Dank seiner Schlagfestigkeit eignet sich HIPS hervorragend für Bauteile, die einiges aushalten müssen. Denke an Prototypen für mechanische Teile, Gehäuse für Elektronik oder sogar Spielzeug, das auch mal herunterfallen darf. Es ist leichter als ABS, bietet aber eine ähnliche Steifigkeit und Festigkeit. Und das Beste: Es lässt sich nach dem Druck hervorragend bearbeiten. Schleifen, Bohren, Kleben, Lackieren – alles kein Problem. Deine gedruckten Objekte können so ein Finish erhalten, das fast schon Spritzgussqualität erreicht.

Auch wenn HIPS oft im Schatten von ABS steht, bietet es eine interessante Alternative, besonders wenn du Wert auf eine gute Nachbearbeitbarkeit legst und die etwas geringere Temperaturbeständigkeit für dein Projekt ausreicht. Es ist ein Material für Projekte, die nicht nur schön aussehen, sondern auch funktional und langlebig sein sollen.

Die Tücken des HIPS-Drucks: Was jeder NozzleNerd wissen muss

Wie jedes Filament hat auch HIPS seine Eigenheiten, die man kennen sollte, um Frust zu vermeiden. Aber keine Sorge, mit ein paar Tipps hast du den Dreh schnell raus und kannst dich auf fantastische Ergebnisse freuen:

  • Drucktemperaturen: HIPS mag es heiß, ähnlich wie ABS. Eine Extrudertemperatur zwischen 220°C und 245°C ist ideal. Das Heizbett sollte ebenfalls nicht unter 90°C liegen, besser sind 100°C bis 110°C, um Warping vorzubeugen. Ein geschlossener Bauraum ist, wie bei ABS, ein großer Vorteil.
  • Haftung am Druckbett: HIPS kann anfällig für Warping sein, wenn die Haftung nicht stimmt. Ein gutes Druckbett Haftmittel oder eine PEI-Platte mit der richtigen Temperatur kann hier Wunder wirken.
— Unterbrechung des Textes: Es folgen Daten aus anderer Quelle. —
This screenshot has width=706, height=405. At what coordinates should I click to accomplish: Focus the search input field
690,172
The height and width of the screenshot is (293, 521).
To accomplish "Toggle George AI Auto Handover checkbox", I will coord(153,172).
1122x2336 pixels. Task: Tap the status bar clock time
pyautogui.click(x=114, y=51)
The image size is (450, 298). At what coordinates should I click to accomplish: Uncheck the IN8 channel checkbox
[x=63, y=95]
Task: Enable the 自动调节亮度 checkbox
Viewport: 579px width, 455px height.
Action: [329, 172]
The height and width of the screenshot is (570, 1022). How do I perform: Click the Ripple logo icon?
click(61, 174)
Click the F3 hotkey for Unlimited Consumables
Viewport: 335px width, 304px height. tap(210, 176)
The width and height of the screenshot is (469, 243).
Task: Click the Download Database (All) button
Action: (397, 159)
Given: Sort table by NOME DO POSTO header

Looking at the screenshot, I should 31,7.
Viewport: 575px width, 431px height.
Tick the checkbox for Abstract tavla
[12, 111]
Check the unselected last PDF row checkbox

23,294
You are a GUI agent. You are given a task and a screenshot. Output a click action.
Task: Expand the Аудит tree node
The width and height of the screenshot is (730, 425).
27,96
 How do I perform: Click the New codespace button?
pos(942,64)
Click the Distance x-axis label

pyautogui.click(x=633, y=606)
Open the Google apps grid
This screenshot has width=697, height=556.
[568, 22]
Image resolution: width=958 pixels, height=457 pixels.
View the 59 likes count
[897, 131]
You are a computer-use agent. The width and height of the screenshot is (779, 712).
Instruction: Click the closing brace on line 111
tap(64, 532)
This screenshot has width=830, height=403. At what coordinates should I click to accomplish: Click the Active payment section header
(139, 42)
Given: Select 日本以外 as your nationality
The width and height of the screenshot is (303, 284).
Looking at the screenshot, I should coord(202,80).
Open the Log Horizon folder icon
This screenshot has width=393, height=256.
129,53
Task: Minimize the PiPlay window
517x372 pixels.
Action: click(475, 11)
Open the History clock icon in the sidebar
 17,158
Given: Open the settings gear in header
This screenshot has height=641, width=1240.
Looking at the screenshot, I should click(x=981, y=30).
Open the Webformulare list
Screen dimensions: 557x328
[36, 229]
Experimentiere, bis dein „First Layer Porn“ perfekt sitzt und nicht nach ein paar Layern das Weite sucht.
  • Feuchtigkeit ist der Feind: HIPS ist hygroskopisch, das heißt, es zieht Feuchtigkeit aus der Luft an. Feuchtes Filament führt zu schlechterer Haftung, Blasenbildung und einem schwächeren Druck. Investiere in einen Filament Trockner und lagere dein HIPS Filament in einer luftdichten Filament Lagerbox. Deine Drucke werden es dir danken!
  • Geruch: Beim Drucken verströmt HIPS, ähnlich wie ABS, einen charakteristischen Geruch. Sorge für gute Belüftung oder nutze einen Luftfilter, um deine Lungen zu schonen.
  • Nachbearbeitung: Wenn du HIPS als Supportmaterial verwendet hast, ist der Limonen-Bade-Prozess ein Geduldsspiel. Es dauert seine Zeit, bis sich das Material vollständig aufgelöst hat. Sei geduldig und freue dich auf das makellose Ergebnis.

HIPS ist ein faszinierendes Material, das in der Welt des 3D-Drucks oft unterschätzt wird. Ob als zuverlässiges HIPS Supportmaterial für deine komplexesten Projekte oder als robustes Primärfilament für funktionale Teile – es bietet eine Vielseitigkeit, die es zu einem unverzichtbaren Bestandteil der Filament-Sammlung jedes ernsthaften Makers macht. Also, trau dich, experimentiere und entdecke die Möglichkeiten, die dieses Material für deine nächsten Druckabenteuer bereithält. Vielleicht ist es ja das fehlende Puzzleteil, um deinen nächsten „Spaghetti-Print des Grauens“ in einen „First Layer Porn“ zu verwandeln!